My Husband Demanded A Homemade Roast In Five Minutes—So I Gave Him Exactly What He Asked For

My husband invited his boss over at the last minute. He called and said they’d be here in five minutes, and they were hungry. He asked me to make the roast I made for lunch two weeks ago. I told him that dish can’t be made in five minutes, but he insisted. I asked if they could wait at least an hour. He said that was too long and I should do it faster. Oh, alright, I thought. So when they arrived and sat down at the table, I served them a microwave dinner.

Not just any microwave dinner. A tray of that frozen turkey and gravy slop with the mashed potatoes that always taste like wet cardboard. I plated it nicely, sure. Garnished with a little parsley from the fridge. But it was unmistakably not the slow-cooked rosemary garlic roast he’d bragged to his boss about.

I stood in the kitchen, watching through the pass-through, arms crossed. My husband, Rafiq, took the first bite, trying not to grimace. His boss, Mr.
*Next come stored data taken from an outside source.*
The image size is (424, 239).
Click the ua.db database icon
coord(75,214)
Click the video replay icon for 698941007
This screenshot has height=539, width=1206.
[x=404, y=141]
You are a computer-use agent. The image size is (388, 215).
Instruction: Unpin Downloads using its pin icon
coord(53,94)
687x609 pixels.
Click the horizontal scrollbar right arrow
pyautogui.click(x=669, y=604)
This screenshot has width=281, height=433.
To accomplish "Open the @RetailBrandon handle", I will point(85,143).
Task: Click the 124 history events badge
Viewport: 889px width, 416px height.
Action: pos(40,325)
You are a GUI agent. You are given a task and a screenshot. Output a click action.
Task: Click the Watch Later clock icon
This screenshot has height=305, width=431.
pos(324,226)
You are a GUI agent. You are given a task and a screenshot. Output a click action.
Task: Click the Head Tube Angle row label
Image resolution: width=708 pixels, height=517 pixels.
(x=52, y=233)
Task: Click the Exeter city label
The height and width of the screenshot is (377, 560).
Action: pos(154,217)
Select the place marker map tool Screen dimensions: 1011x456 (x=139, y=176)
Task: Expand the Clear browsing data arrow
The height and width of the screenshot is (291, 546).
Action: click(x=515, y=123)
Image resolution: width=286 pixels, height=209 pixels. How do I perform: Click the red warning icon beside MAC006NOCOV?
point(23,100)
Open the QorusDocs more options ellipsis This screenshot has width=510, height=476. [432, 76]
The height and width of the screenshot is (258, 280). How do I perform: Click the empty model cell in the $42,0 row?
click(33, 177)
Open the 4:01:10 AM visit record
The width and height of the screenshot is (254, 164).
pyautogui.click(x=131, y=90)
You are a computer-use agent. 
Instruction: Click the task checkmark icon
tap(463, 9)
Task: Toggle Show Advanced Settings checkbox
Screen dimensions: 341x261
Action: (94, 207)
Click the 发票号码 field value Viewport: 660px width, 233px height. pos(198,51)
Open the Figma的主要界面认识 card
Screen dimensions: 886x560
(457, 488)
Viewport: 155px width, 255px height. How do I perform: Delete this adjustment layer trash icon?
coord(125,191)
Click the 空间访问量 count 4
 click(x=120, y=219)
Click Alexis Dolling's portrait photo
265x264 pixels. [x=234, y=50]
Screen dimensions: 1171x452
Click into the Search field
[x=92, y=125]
Grantham, chewed slowly, like he wasn’t quite sure what he was eating.

“Oh,” Mr. Grantham said after a few bites. “This is… interesting. Is this the same roast you mentioned?”

Rafiq’s eyes shot toward me, then back to his plate. “Yeah! Uh, well—my wife puts a twist on it every time.”

Mr. Grantham chuckled politely but barely touched the rest. I didn’t feel bad. I’d told Rafiq a thousand times: you can’t throw surprises at someone who actually cooks for you. Especially when he knew I was working overtime from home that day, juggling three deadlines and our daughter’s science project due the next morning.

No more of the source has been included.